Exercise requirements: Quote exactly, and only, the lines of the material below from the line with "Select the darkest" through the line with "Switch to Lights".

Data section Block Start

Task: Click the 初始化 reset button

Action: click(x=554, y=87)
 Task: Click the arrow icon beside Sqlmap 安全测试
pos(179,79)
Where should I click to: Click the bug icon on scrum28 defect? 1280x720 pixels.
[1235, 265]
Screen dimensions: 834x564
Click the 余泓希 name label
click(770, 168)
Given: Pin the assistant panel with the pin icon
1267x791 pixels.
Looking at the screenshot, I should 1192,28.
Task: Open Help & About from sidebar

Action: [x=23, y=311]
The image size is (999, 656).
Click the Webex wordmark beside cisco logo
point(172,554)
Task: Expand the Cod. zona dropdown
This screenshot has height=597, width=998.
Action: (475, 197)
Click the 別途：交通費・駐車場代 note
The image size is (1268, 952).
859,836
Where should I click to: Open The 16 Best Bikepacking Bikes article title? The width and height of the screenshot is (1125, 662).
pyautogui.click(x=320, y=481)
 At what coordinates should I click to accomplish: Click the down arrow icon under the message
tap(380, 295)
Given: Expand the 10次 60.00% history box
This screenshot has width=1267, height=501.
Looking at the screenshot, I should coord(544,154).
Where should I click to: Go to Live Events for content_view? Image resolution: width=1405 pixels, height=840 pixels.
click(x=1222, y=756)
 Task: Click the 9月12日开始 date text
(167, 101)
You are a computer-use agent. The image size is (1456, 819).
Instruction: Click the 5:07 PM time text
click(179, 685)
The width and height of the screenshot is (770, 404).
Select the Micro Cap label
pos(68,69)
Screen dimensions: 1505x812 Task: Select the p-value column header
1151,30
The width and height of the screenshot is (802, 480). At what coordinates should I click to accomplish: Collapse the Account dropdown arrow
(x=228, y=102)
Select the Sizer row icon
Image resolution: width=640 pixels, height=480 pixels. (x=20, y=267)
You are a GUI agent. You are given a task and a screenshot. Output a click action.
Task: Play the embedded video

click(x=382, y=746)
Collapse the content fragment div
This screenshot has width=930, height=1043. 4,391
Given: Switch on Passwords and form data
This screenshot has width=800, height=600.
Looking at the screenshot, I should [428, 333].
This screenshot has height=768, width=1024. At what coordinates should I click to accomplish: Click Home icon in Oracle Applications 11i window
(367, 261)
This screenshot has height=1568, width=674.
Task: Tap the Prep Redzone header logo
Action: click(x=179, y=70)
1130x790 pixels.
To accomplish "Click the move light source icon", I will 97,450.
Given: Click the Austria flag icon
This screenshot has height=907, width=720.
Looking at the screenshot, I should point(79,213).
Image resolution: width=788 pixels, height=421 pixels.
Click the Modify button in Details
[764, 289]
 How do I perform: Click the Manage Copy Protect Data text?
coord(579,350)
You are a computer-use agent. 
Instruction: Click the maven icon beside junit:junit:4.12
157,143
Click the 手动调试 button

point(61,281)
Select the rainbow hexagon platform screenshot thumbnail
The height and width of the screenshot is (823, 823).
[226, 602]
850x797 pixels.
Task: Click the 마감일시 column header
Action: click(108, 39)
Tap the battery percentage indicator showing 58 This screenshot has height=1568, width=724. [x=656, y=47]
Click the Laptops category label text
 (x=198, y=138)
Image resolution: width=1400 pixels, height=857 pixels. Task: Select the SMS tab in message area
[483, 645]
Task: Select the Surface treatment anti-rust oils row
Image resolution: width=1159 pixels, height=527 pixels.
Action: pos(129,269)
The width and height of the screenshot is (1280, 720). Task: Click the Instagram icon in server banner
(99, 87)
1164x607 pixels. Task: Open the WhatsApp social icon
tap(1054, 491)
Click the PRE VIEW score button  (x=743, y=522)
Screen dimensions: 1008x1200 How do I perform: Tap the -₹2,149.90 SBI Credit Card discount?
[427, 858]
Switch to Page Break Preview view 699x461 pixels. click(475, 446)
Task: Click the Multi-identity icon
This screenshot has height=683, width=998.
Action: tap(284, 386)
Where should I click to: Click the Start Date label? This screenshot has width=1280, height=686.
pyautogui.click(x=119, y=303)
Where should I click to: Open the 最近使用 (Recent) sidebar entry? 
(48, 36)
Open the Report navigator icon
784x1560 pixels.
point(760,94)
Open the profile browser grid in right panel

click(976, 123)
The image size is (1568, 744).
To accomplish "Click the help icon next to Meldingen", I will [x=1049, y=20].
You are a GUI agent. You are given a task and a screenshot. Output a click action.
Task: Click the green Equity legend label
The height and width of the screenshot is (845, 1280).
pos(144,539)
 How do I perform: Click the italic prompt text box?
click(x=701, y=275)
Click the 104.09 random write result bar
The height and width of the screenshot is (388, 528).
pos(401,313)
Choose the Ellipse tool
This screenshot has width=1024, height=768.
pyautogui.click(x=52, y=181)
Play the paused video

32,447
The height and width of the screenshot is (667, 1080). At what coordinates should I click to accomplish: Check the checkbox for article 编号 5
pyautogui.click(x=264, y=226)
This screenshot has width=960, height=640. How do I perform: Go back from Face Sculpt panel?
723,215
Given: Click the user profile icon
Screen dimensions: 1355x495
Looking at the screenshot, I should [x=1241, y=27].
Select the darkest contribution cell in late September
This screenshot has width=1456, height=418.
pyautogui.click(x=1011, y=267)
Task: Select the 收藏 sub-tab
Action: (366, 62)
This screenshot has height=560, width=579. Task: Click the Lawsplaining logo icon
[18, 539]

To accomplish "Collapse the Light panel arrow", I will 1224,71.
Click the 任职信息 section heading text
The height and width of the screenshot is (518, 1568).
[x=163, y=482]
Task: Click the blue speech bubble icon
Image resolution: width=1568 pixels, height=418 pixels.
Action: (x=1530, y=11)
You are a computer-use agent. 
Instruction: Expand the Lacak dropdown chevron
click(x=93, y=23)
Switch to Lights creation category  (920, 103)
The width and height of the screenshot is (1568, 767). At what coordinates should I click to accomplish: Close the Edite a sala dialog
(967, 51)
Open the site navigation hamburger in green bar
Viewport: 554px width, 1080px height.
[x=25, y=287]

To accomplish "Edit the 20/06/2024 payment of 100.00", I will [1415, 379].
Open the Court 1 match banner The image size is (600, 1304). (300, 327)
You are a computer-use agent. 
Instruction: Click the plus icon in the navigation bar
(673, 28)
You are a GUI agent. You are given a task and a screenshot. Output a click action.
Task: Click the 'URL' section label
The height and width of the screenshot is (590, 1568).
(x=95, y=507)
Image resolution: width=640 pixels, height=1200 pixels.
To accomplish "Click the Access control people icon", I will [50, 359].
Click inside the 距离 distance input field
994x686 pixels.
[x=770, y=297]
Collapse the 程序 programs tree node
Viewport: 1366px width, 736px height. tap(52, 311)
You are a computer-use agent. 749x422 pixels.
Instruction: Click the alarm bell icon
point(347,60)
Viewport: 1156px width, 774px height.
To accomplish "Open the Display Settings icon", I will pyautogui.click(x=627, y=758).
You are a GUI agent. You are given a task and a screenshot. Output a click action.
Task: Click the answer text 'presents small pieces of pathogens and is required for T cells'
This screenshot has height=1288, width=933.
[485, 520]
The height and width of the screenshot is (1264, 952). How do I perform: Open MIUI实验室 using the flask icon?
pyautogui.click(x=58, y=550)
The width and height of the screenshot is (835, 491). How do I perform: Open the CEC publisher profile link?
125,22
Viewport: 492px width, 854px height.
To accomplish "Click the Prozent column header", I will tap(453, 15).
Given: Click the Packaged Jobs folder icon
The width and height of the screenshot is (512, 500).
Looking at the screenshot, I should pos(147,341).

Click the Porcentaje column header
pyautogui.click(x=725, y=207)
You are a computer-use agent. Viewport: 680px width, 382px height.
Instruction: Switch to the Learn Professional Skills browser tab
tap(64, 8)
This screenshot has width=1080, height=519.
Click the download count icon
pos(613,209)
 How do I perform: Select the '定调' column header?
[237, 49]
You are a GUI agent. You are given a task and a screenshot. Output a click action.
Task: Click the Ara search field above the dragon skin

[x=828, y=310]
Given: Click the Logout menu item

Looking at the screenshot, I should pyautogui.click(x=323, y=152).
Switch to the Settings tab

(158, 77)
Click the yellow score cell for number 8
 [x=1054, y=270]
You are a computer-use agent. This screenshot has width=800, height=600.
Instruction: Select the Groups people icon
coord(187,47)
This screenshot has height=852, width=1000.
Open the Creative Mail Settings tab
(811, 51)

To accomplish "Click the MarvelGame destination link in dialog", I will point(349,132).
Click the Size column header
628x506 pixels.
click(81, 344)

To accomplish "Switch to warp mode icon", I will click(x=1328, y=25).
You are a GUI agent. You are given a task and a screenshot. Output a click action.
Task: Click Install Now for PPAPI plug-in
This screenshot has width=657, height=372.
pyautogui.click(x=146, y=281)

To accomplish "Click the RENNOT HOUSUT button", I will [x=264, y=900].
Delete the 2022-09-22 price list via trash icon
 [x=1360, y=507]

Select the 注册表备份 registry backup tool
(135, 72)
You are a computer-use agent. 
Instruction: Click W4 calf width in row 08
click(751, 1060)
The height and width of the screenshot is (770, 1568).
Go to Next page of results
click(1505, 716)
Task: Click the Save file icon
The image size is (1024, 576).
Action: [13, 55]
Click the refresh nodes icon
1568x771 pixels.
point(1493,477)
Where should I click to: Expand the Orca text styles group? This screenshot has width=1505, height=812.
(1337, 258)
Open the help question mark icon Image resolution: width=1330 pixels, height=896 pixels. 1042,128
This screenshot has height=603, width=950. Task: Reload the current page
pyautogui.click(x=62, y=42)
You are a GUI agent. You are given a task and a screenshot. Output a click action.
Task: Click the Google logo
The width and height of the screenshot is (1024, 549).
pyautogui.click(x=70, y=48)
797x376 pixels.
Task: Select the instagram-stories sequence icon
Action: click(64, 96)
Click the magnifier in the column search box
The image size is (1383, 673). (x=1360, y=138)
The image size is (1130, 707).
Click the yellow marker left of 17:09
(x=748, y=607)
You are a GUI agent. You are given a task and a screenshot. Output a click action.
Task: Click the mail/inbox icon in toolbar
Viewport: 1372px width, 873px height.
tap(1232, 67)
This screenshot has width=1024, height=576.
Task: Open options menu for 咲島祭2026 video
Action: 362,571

Data section Block End

Response area:
Select the darkest contribution cell in late September
This screenshot has width=1456, height=418.
pyautogui.click(x=1011, y=267)
Task: Select the 收藏 sub-tab
Action: (366, 62)
This screenshot has height=560, width=579. Task: Click the Lawsplaining logo icon
[18, 539]

To accomplish "Collapse the Light panel arrow", I will 1224,71.
Click the 任职信息 section heading text
The height and width of the screenshot is (518, 1568).
[x=163, y=482]
Task: Click the blue speech bubble icon
Image resolution: width=1568 pixels, height=418 pixels.
Action: (x=1530, y=11)
You are a computer-use agent. 
Instruction: Expand the Lacak dropdown chevron
click(x=93, y=23)
Switch to Lights creation category  (920, 103)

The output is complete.